Ansbert (Ansbertus, etc.) was a Frankish Austrasian noble, and a Gallo-Roman senator. He is thought to be the son of Ferreolus, Senator of Narbonne and his wife, Dode. If so, he was the great-grandson of Tonantius Ferreolus, Praetorian Prefect of Gaul and his wife Papianilla.

He might be a semi-legendary figure, a "faux mérovingien". His wife Blithilde was reputed to be a daughter of Charibert I (who reigned 561–567), Merovingian King of Paris, and granddaughter of Chlothar I.

==Descendants==
The Liber Historiae Francorum, written centuries later, states that he married Blithilde, a daughter of King Hlothar and then continues the line to the Pippinids through his son Arnoald to Arnulf of Metz, one of the progenitors of the Carolingians. William of Malmesbury in his History of the Kings of England, repeats the line, without naming his source. While some versions of the relationship identify "King Hlothar" as the "father of Dagobert" and hence Clothar II, a 9th-century genealogy and some modern reconstructions posit that Ansbertus' wife was a daughter of Clothar I, making her the offspring of his brief relationship with Waldrada. However, Gregory of Tours, writing contemporary to the sons of Clothar I and the main source on the early Merovingians, does not ascribe to Waldrada any children by her brief relationship with Chlothar.
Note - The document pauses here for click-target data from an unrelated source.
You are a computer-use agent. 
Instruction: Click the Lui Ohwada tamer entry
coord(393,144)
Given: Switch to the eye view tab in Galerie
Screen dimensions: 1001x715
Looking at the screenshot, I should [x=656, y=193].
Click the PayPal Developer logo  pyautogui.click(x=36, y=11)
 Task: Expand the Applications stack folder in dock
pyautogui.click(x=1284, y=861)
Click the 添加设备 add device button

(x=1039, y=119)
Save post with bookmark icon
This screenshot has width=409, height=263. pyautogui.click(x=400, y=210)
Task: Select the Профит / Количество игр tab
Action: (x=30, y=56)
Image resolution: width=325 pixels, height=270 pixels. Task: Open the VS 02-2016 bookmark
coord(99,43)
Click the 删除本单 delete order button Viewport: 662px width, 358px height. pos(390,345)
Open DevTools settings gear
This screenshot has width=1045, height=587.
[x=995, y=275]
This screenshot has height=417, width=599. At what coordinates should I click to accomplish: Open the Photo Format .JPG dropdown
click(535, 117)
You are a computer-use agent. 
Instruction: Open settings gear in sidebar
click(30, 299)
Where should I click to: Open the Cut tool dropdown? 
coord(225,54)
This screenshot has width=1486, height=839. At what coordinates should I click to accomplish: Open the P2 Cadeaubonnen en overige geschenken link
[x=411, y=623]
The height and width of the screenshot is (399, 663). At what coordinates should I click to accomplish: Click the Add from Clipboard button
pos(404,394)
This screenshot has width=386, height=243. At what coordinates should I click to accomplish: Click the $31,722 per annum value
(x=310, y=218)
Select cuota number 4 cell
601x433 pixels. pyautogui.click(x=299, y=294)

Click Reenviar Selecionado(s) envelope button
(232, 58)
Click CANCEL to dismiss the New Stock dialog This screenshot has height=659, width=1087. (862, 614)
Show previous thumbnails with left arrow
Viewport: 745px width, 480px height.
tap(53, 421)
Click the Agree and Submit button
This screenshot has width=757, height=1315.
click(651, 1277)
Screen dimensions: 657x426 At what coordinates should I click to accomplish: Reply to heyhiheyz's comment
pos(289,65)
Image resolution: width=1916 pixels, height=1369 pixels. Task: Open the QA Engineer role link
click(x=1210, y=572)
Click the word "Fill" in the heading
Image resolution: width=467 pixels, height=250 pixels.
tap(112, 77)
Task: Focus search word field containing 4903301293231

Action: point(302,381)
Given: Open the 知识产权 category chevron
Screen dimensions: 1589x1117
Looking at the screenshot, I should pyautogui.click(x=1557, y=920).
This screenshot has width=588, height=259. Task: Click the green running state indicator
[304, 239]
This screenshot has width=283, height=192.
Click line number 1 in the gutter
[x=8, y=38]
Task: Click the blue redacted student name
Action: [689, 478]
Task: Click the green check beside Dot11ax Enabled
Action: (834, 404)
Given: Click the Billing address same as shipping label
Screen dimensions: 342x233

The following children are attributed to Ansbertus and Blithilde:

- Arnoald, Bishop of Metz
- Munderic, Bishop of Arisitum
- Tarsicius or Tarsice.

==Sources==
- "Europe after Rome : a new cultural history 500-1000", by Julia M H Smith, Oxford University Press 2005 : "The Carolingian dynasty...appropriated the Roman past into its ancestry by a genealogy that claimed that its sainted (and historically attested) founder, Arnulf of Metz (d.c. 643) was the grandson of the (mythical) Merovingian princess Blithild and her (equally mythical) husband Ansbert, hailed as a Roman senator."
- Weis, Frederick Lewis Ancestral Roots of Certain American Colonist Who Came To America Before 1700 (7th ed.), lines 180 (all) & 190-9
- New England Historic and Genealogical Register 101:112
- Christian Settipani, Les Ancêtres de Charlemagne (France: Éditions Christian, 1989).
- Christian Settipani, Continuite Gentilice et Continuite Familiale Dans Les Familles Senatoriales Romaines A L'epoque Imperiale, Mythe et Realite, Addenda I-III (juillet 2000-octobre 2002) (n.p.: Prosopographica et Genealogica, 2002).